Crisis of Conscience is a biographical book by Raymond Franz, a former member of the Governing Body of Jehovah's Witnesses, written in 1983, three years after his expulsion from the Jehovah's Witnesses denomination. The book is a major study and exposé of the internal workings of the Watch Tower Bible and Tract Society during the 1960s and 1970s. The book was updated and revised four times, with the final revisions made in 2004. It was translated into Croatian, Czech, Danish, Dutch, French, German, Greek, Italian, Japanese, Korean, Polish, Portuguese, Romanian, Russian, Spanish and Swedish.

Franz spent 43 years as a Jehovah's Witness, serving as a full-time preacher in the United States and a missionary in Puerto Rico and the Dominican Republic.
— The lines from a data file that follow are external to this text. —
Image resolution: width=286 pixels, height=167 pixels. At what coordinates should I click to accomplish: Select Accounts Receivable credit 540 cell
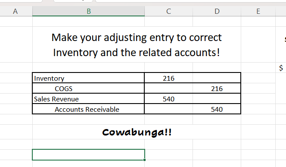tap(217, 109)
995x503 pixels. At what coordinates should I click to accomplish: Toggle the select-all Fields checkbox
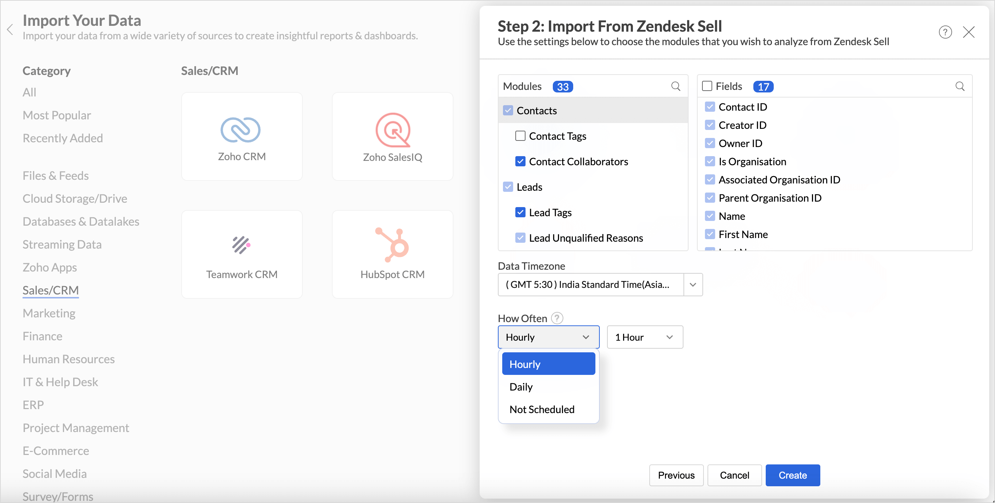(x=707, y=86)
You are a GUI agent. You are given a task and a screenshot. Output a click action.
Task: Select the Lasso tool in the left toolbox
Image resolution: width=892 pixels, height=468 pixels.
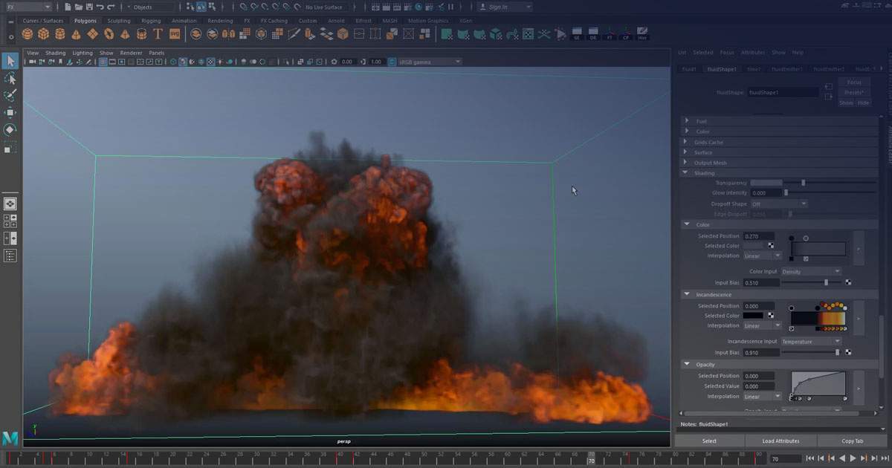click(x=10, y=78)
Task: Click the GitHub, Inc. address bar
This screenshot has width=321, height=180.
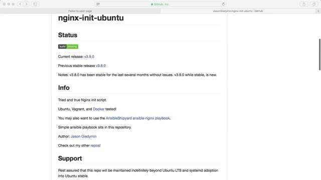Action: [x=161, y=4]
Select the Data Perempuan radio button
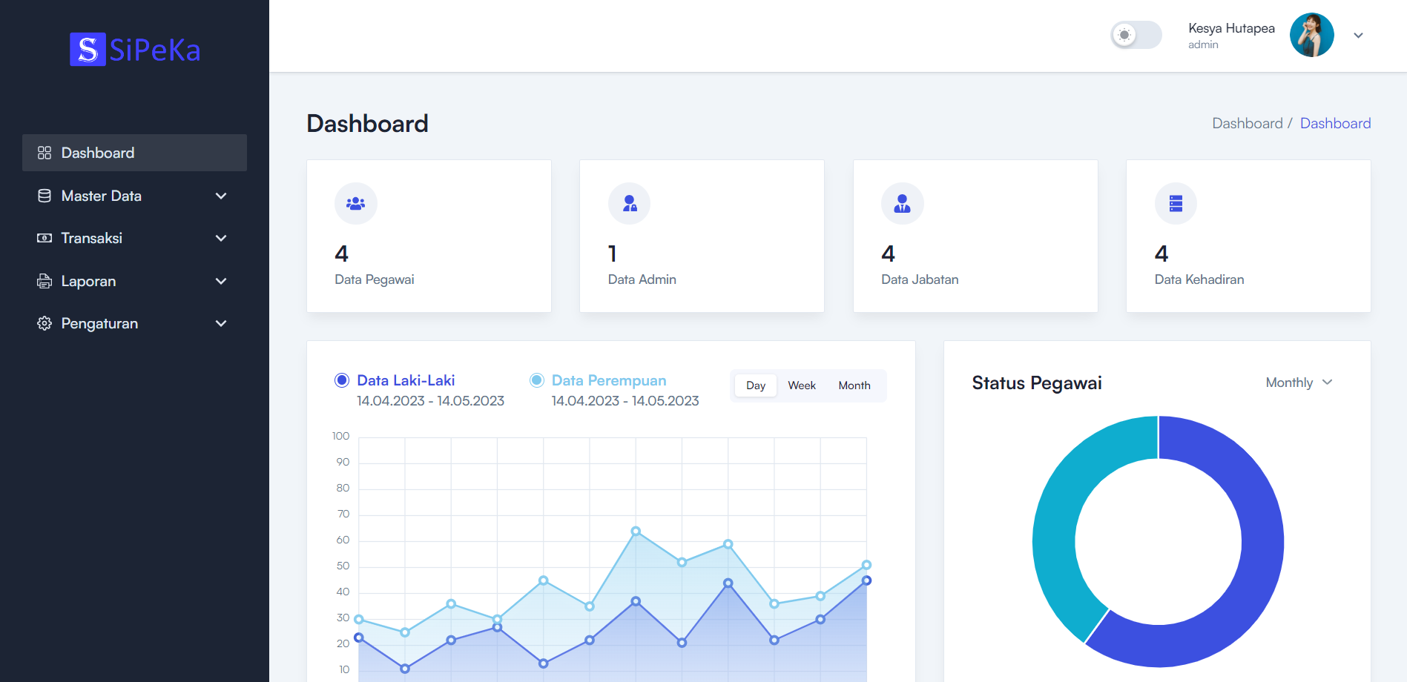1407x682 pixels. coord(536,380)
In 1965 he became a member of the religion's headquarters staff in Brooklyn, New York, where he was assigned to help research and write the Bible encyclopedia Aid to Bible Understanding and in 1971, appointed as a member of the religion's Governing Body. He left the Governing Body in 1980 after a high-level inquiry was launched into allegations that several headquarters staff including Franz were spreading "wrong teachings". He moved to Alabama where he worked as a farm laborer and was expelled from the religion in November 1981 for breaching an edict that Witnesses shun individuals who have formally resigned from the religion.

His expulsion was reported by Time magazine in February 1982. Franz claimed he declined repeated requests over the next two years for further media interviews about the workings of the Watch Tower Society, but in 1983 decided to end his silence after a number of Watchtower articles criticized the motives, character and conduct of former Witnesses who conscientiously disagreed with the organization. One article described dissidents as being "like ... Satan", "independent, faultfinding", "stubborn", "reviling", "haughty", "apostate" and "lawless".

Franz claimed that many Jehovah's Witnesses who choose to leave because they cannot "honestly agree with all the organization's teachings or policies" are subsequently disfellowshipped, or formally expelled, and shunned as "apostates". He wrote that he hoped his book might prompt Witnesses to consider the conscientious stand of defectors with a more open mind. He hoped that a discussion of deliberations and decisions of the Governing Body during his term would illustrate fundamental problems and serious issues within the organization: "They demonstrate the extremes to which 'loyalty to an organization' can lead, how it is that basically kind, well-intentioned persons can be led to make decisions and take actions that are both unkind and unjust, even cruel."

The book provides an abject view of Watch Tower Society leadership and its requirements of members, gives Franz's perspective on failed expectations among the Witness community that Armageddon would take place in 1975 and his views on fundamental Witness teachings on the significance of 1914 and continued expectations of Armageddon. It also gives his account of the events surrounding his expulsion from the religion. Former Witness James Penton, who included the book in the bibliography of his 1985 history of the Witness movement, described the book as "remarkably informative" and "thoroughly documented" and noted it was "written more in a tone of sadness than of anger". English sociologist Andrew Holden described the book as one of the most compelling biographical works on defection from Jehovah's Witnesses.